▶ [Vorgegebener Text]:
*-*-*
Auch auf Futter, Bügel und Stäbchen kann man laut Ivon gut und gerne verzichten, wenn die Qualität des Materials und der Schnitt stimmen. «Sitzt ein Bügel nicht perfekt unter der Brust, macht er dir nur Ärger. Wir sorgen mit formgebenden Stoffen, den richtigen Nähten, Falten und Raffungen für eine bestmögliche Silhouette. Du kannst unsere Badeanzüge auch zum Sport oder als Body anziehen – zum Beispiel jetzt während der Festival Saison.»

Produziert werden die von Mira perfektionierten Designs da, wo sie ihre Wurzeln hat, in Kroatien. Von Frauen, die das Handwerk ebenso gut beherrschen wie sie selbst. Die kurzen Lieferwege und die Möglichkeit, drei- bis viermal im Jahr unkompliziert in der Produktion vorbeizuschauen, waren für Mutter und Tochter ausschlaggebende Kriterien. Ihre Stoffe beziehen sie aus Italien. «Anders hätte ich es gar nicht gemacht. Kurze Wege und gute persönliche Beziehungen waren meine Bedingung», sagt Ivon.

Von Abendkleidern und fliegenden Fischen

Fragt man bei Mira nach, woher sie nach rund 40 Jahren immer noch Ideen zaubert, verrät sie, dass sie oft beim Filme-Schauen zeichnet oder sich von Abendkleidern inspirieren lässt. Ist ein Entwurf dann mal auf dem Papier und will genäht werden, verlässt sie sich noch immer auf eine über 60 Jahre alte Maschine, an der sie schon zu Lahco-Zeiten gearbeitet hat. Dass diese eines Tages den Geist aufgeben könnte? Keine Option.

Und abgesehen vom Volans-Etikett? Woran erkenne ich sonst hochwertige Bademode? «Ich würde Modelle aus Polyamid immer denen aus Polyester vorziehen. Und es muss genügend Elastan verarbeitet sein, am besten sind die Stücke dreidimensional dehnbar.»
*-*-*
▶ [Datensätze]:
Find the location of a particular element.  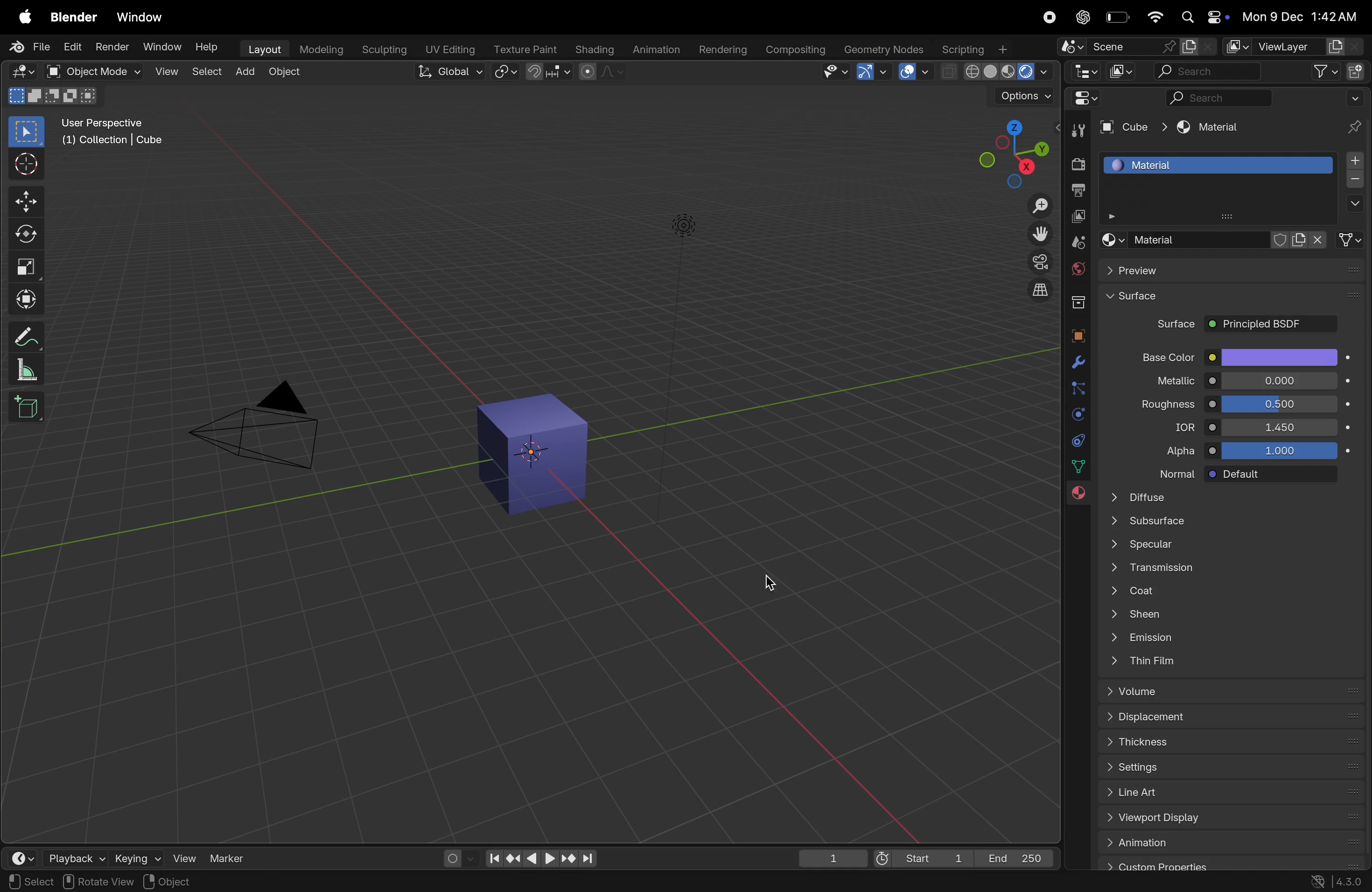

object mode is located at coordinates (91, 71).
*-*-*
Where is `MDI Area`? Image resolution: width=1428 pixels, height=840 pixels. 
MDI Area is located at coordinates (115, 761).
*-*-*
▶ [Schriftliche Aufgabe 1]: In welchem Land werden laut dem vorgegebenen Text die Designs produziert?
▶ [Schriftliche Aufgabe 2]: Übersetzen Sie diesen Satz aus dem vorgegebenen Text ins Englische: „Die kurzen Lieferwege und die Möglichkeit, drei- bis viermal im Jahr unkompliziert in der Produktion vorbeizuschauen, waren für Mutter und Tochter ausschlaggebende Kriterien.“
▶ [Schriftliche Aufgabe 3]: Nennen Sie alle Mittel, mit denen laut dem vorgegebenen Text für eine bestmögliche Silhouette gesorgt wird.

▶ [Lösung 1]: In Kroatien.

▶ [Lösung 2]: The short delivery routes and the opportunity to drop by the production easily three to four times a year were decisive criteria for mother and daughter.

▶ [Lösung 3]: formgebende Stoffe, die richtigen Nähte, Falten, Raffungen